Every entry must appear in the answer exactly as it does here.

### Dataset content ###

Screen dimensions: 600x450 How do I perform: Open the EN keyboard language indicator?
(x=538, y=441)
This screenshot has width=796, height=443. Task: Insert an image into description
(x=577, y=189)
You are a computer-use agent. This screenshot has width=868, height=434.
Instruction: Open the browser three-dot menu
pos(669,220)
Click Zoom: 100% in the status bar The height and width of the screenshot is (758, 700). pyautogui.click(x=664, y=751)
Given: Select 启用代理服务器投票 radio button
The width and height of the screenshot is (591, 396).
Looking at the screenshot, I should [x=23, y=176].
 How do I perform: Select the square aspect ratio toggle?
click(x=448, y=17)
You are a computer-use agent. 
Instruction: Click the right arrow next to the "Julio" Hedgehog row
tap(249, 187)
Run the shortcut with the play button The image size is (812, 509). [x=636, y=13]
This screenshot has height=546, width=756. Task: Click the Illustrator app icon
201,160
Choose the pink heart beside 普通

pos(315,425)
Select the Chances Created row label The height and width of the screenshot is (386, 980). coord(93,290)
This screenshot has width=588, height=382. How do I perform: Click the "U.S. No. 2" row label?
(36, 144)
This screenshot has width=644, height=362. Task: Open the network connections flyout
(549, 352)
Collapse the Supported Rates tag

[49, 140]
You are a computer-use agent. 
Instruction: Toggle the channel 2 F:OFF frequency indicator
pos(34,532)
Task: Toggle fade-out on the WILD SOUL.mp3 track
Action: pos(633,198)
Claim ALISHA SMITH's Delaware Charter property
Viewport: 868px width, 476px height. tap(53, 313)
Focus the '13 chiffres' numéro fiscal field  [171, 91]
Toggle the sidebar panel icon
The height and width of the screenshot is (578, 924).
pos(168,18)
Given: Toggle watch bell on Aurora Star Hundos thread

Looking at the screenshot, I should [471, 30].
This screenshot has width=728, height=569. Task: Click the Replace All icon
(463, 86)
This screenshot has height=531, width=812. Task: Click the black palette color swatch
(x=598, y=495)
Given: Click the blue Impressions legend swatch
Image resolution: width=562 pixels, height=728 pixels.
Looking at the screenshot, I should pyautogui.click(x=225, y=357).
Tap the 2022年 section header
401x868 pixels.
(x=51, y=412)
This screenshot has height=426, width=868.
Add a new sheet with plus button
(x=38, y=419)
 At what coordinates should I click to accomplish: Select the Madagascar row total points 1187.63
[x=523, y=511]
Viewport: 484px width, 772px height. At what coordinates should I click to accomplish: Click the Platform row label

###

● Output
Screen dimensions: 600x450 How do I perform: Open the EN keyboard language indicator?
(x=538, y=441)
This screenshot has width=796, height=443. Task: Insert an image into description
(x=577, y=189)
You are a computer-use agent. This screenshot has width=868, height=434.
Instruction: Open the browser three-dot menu
pos(669,220)
Click Zoom: 100% in the status bar The height and width of the screenshot is (758, 700). pyautogui.click(x=664, y=751)
Given: Select 启用代理服务器投票 radio button
The width and height of the screenshot is (591, 396).
Looking at the screenshot, I should [x=23, y=176].
 How do I perform: Select the square aspect ratio toggle?
click(x=448, y=17)
You are a computer-use agent. 
Instruction: Click the right arrow next to the "Julio" Hedgehog row
tap(249, 187)
Run the shortcut with the play button The image size is (812, 509). [x=636, y=13]
This screenshot has height=546, width=756. Task: Click the Illustrator app icon
201,160
Choose the pink heart beside 普通

pos(315,425)
Select the Chances Created row label The height and width of the screenshot is (386, 980). coord(93,290)
This screenshot has width=588, height=382. How do I perform: Click the "U.S. No. 2" row label?
(36, 144)
This screenshot has width=644, height=362. Task: Open the network connections flyout
(549, 352)
Collapse the Supported Rates tag

[49, 140]
You are a computer-use agent. 
Instruction: Toggle the channel 2 F:OFF frequency indicator
pos(34,532)
Task: Toggle fade-out on the WILD SOUL.mp3 track
Action: pos(633,198)
Claim ALISHA SMITH's Delaware Charter property
Viewport: 868px width, 476px height. tap(53, 313)
Focus the '13 chiffres' numéro fiscal field  [171, 91]
Toggle the sidebar panel icon
The height and width of the screenshot is (578, 924).
pos(168,18)
Given: Toggle watch bell on Aurora Star Hundos thread

Looking at the screenshot, I should [471, 30].
This screenshot has width=728, height=569. Task: Click the Replace All icon
(463, 86)
This screenshot has height=531, width=812. Task: Click the black palette color swatch
(x=598, y=495)
Given: Click the blue Impressions legend swatch
Image resolution: width=562 pixels, height=728 pixels.
Looking at the screenshot, I should pyautogui.click(x=225, y=357).
Tap the 2022年 section header
401x868 pixels.
(x=51, y=412)
This screenshot has height=426, width=868.
Add a new sheet with plus button
(x=38, y=419)
 At what coordinates should I click to accomplish: Select the Madagascar row total points 1187.63
[x=523, y=511]
Viewport: 484px width, 772px height. At what coordinates should I click to accomplish: Click the Platform row label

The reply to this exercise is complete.